Innanzitutto tuteliamo i dati estremamente privati, come il nome o la foto del contagiato. Diffondiamo solo informazioni sull’età, la provenienza e i luoghi frequentati. Poi non aspettiamo la fine dell’emergenza per cancellare i dati (se la persona contagiata è in isolamento o guarisce, o i luoghi che ha visitato sono stati disinfettati, le informazioni vengono cancellate, ndr). Inoltre siamo molto severi nel caso le informazioni sensibili vengano utilizzate per scopi privati. Certo ci sono degli aspetti da migliorare. Per esempio sono stati resi pubblici i nomi di alcuni negozi o ristoranti toccati dal contagio e purtroppo alcune attività hanno avuto delle ripercussioni economiche perché la gente non si fida ad andarci. Ma siamo in continua evoluzione e una volta passata l’emergenza cercheremo di correggere gli errori più evidenti.
Sicuramente esiste un modo per tutelare la privacy e contemporaneamente prevenire l’epidemia. Noi facciamo il possibile per mettere in condizione le persone di autotutelarsi e chiamiamo gli individui al senso di responsabilità nei confronti della collettività. La nostra prassi ha dimostrato di essere efficiente, tanto da consentirci di contenere e ridurre l’impatto dell’epidemia. Sono certo che tutti i paesi che hanno una tecnologia avanzata potranno tutelare in modo efficace la privacy dei contagiati.
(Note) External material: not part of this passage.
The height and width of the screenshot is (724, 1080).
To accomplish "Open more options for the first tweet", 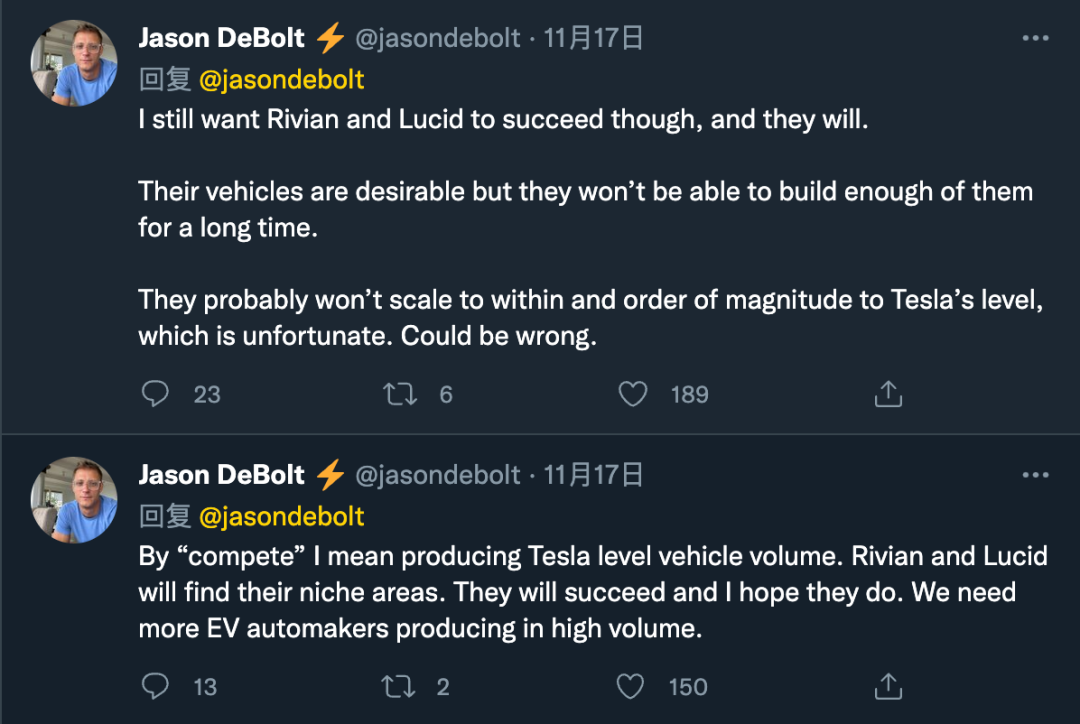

Intanto mi lasci portare la nostra solidarietà nei confronti dell’Italia che sta passando un momento molto difficile e di grande sofferenza. Posso solo dire che questo tipo di virus è molto difficile da contenere una volta che si è diffuso. Bisogna cercare di bloccarlo nelle fasi iniziali. Però sono certo che il governo italiano con collaborazione di tutti cittadini potrà vincere la battaglia. In questa fase bisogna mantenere il distanziamento sociale: non incontrate nessuno, evitate le spostamenti non essenziali, restate a casa.